Vladimir Putin has ordered his Pacific Fleet to launch surprise war games to test their readiness for a retaliatory nuclear strike on the West.
Defence Minister Sergei Shoigu announced the unexpected drills in a seemingly deliberate show of strength to the West.
The Pacific’s Fleet’s firepower has been seen as Moscow’s main weapon in retaliatory strikes since Soviet times.
Putin’s war against Ukraine has already cost hundreds of thousands of lives.
The exercises based on naval base Vladivostok were expected to involve the firing of missiles and testing the readiness of nuclear-capable strategic bombers as well as the fleet’s submarines.
The war games also had more limited objectives such as repelling supposed enemy attacks on Sakhalin island and the Kuril chain north of Japan.
Japan asserts territorial rights to the Kuril Islands which were grabbed by Stalin in World War Two.
Last year, Russia suspended peace talks with Japan to protest Tokyo’s sanctions against Moscow over its action in Ukraine.

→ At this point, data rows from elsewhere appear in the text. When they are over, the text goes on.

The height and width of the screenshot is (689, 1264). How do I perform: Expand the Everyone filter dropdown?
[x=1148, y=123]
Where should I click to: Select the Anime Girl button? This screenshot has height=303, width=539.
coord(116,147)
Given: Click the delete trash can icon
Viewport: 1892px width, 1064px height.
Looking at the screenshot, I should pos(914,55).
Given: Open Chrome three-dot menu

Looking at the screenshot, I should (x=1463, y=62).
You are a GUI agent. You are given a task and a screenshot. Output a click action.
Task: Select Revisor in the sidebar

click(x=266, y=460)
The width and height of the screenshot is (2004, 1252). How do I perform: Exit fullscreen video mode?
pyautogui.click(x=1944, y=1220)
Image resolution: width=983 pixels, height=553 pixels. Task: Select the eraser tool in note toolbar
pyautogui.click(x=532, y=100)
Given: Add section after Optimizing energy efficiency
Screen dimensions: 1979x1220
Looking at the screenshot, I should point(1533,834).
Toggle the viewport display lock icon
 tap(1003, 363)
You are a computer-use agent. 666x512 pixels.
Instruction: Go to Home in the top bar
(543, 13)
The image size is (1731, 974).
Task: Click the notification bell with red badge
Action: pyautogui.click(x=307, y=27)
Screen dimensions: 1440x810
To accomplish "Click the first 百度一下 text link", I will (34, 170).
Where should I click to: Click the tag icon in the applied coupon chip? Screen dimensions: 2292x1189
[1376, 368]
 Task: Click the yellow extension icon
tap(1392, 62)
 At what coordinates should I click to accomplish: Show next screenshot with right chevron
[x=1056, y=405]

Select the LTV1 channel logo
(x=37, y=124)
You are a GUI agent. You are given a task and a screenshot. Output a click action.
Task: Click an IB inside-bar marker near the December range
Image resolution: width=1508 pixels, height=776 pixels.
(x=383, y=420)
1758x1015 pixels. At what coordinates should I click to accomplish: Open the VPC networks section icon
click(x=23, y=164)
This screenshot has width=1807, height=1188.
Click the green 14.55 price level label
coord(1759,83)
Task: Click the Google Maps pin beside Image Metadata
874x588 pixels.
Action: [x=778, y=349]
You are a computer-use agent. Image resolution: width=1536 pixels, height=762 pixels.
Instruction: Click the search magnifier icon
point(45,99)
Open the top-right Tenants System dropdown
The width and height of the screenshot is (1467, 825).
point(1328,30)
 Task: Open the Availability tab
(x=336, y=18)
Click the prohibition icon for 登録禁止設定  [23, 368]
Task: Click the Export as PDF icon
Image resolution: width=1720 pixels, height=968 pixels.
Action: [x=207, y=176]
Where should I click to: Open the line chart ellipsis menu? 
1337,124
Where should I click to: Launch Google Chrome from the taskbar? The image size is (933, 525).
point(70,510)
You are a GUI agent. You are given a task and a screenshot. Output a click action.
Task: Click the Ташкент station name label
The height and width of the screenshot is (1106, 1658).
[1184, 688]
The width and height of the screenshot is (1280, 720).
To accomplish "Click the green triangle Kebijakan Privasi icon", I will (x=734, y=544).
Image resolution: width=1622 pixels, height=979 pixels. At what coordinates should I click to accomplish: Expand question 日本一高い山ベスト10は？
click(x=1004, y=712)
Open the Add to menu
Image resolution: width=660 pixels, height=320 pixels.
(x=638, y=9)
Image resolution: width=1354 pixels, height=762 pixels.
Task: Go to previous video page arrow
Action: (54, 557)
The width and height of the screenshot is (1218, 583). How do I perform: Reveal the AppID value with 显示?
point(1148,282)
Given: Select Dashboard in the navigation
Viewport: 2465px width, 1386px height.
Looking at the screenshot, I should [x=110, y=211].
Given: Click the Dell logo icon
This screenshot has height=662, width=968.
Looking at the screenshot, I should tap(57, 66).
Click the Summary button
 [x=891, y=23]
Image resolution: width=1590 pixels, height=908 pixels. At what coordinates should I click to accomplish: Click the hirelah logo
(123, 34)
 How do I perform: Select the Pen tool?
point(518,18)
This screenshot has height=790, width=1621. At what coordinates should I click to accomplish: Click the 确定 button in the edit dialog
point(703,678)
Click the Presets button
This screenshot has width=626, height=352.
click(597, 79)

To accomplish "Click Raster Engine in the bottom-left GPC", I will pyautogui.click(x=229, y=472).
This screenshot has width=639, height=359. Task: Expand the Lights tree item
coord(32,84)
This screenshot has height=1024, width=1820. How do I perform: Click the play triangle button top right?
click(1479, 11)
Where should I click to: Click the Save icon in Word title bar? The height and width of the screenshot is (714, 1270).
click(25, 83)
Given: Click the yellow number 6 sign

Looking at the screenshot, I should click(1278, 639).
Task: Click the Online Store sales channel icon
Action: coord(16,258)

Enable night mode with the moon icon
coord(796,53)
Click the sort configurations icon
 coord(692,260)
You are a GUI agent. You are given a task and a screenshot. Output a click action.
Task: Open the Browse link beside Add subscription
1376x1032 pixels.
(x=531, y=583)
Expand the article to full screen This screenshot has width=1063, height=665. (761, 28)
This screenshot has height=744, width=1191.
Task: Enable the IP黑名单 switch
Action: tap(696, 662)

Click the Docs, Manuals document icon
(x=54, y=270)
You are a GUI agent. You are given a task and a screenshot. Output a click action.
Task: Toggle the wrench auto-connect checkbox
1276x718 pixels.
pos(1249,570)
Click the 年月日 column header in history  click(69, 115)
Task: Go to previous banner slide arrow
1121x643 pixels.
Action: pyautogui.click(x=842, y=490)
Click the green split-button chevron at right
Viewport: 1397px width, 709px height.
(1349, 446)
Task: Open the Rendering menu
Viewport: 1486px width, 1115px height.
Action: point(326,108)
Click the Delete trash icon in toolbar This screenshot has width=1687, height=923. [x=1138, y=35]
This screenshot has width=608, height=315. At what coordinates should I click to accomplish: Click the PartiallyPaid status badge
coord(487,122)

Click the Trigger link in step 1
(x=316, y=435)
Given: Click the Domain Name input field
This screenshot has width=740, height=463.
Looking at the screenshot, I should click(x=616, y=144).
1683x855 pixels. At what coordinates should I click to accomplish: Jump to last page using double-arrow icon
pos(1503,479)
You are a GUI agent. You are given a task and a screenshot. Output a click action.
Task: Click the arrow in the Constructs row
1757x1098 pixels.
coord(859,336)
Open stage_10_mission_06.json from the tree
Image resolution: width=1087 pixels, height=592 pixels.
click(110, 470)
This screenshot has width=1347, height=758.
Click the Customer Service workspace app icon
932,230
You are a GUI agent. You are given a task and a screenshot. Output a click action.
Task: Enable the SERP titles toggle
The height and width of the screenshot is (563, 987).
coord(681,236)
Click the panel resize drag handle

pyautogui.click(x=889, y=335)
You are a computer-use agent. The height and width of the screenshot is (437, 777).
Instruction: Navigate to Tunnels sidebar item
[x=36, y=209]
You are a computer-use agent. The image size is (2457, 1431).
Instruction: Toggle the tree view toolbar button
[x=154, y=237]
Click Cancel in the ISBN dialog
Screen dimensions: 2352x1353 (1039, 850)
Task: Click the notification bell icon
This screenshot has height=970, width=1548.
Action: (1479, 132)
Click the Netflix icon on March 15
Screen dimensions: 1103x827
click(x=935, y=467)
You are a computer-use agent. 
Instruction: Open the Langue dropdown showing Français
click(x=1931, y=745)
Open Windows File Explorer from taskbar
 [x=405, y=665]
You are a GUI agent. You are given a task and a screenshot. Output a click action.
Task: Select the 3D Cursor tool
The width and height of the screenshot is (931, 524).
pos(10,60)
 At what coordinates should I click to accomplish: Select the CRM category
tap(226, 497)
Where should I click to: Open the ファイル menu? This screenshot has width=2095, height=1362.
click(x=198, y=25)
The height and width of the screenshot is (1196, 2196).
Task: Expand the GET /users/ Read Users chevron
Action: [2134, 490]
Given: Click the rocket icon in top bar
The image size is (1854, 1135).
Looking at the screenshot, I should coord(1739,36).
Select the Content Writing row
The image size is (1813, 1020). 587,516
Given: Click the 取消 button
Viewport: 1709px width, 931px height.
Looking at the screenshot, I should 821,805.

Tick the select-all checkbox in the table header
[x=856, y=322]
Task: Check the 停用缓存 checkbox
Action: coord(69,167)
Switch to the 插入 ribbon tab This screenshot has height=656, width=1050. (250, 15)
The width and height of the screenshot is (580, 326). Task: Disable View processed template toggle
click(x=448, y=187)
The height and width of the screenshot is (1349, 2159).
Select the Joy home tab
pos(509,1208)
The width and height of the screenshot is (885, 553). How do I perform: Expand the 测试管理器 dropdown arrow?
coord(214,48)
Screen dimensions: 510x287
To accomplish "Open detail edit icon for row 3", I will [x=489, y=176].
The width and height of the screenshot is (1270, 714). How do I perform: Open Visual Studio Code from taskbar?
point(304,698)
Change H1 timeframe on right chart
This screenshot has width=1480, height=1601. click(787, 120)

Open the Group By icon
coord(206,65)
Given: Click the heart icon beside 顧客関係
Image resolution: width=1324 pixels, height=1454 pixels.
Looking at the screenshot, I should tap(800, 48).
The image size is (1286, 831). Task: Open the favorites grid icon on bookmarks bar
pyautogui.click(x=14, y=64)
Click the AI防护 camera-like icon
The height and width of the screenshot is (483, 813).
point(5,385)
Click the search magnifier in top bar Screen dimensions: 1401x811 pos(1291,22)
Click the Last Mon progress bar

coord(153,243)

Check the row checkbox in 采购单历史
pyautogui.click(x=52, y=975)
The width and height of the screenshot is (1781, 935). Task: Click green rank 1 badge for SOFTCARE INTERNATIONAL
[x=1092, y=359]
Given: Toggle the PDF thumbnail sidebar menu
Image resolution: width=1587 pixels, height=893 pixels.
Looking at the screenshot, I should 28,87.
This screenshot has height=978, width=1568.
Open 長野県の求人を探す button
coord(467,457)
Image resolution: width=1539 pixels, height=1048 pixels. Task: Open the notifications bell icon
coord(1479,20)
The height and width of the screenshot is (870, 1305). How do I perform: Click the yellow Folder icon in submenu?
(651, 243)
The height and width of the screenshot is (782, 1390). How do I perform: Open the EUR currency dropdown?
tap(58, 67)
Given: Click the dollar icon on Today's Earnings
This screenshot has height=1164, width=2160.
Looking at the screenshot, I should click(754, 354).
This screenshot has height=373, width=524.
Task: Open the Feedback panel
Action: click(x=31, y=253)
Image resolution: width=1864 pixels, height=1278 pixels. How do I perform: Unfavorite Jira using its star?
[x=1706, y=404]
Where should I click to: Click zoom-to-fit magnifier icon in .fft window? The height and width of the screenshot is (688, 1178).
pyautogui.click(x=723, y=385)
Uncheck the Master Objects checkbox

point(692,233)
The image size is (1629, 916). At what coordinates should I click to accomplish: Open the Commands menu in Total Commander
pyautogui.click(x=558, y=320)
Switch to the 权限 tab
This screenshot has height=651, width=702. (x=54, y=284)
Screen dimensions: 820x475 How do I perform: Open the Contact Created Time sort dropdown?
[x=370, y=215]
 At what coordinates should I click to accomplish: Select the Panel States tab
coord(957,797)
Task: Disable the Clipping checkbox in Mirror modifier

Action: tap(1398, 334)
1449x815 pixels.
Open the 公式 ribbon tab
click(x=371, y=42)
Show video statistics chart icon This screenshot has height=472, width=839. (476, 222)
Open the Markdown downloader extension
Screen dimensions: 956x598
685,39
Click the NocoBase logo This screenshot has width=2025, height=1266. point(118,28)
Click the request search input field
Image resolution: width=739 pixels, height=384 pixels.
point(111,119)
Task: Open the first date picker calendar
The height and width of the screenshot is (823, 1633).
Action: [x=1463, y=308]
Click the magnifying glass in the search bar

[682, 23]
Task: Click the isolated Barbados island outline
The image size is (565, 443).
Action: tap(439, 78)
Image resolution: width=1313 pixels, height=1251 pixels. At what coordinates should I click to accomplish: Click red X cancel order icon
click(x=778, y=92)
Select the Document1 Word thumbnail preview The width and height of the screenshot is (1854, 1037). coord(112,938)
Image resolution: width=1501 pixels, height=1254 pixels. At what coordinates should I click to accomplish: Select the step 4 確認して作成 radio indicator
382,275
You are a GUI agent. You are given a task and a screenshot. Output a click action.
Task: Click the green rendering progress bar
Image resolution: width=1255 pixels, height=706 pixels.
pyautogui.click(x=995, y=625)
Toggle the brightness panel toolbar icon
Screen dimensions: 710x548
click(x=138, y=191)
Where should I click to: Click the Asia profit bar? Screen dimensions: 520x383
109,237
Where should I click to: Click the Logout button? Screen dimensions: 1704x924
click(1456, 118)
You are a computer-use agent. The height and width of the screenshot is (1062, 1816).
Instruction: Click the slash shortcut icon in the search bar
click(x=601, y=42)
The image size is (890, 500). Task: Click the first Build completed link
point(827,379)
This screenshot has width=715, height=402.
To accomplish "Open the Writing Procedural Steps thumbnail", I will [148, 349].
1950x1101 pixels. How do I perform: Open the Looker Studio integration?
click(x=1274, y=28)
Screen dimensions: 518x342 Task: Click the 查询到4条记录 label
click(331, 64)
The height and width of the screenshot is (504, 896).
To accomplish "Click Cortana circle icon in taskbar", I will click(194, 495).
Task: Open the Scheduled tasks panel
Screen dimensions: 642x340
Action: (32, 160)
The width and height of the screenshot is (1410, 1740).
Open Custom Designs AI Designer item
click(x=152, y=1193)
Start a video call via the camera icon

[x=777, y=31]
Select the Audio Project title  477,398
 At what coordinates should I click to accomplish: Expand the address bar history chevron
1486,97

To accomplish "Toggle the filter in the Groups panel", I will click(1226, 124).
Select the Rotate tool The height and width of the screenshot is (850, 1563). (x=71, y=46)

General Valery Gerasimov - the Kremlin’s most senior soldier - said Russia's naval forces would be put on high alert during the drills and deployed to training areas, where they will conduct combat exercises.
"The main goal of this check is to build up the ability of the armed forces to solve the tasks of repelling the aggression of a potential enemy from oceanic and sea areas," said Shoigu - a close Putin ally - on state TV.
“During the event, the Pacific Fleet will have to repel massive missile and air strikes, conduct exercises to search for and destroy submarines, perform torpedo and artillery firing and missile launches."
The move comes after it emerged Putin plans to send school-leavers as young as 18 into the war.
Russia will sign up the conscripts and send them directly to the front line as part of its regular army.
The new legislation was rubber stamped this week by Putin's obedient parliament.
It paves the way for the recruitment of hundreds of thousands of raw recruits.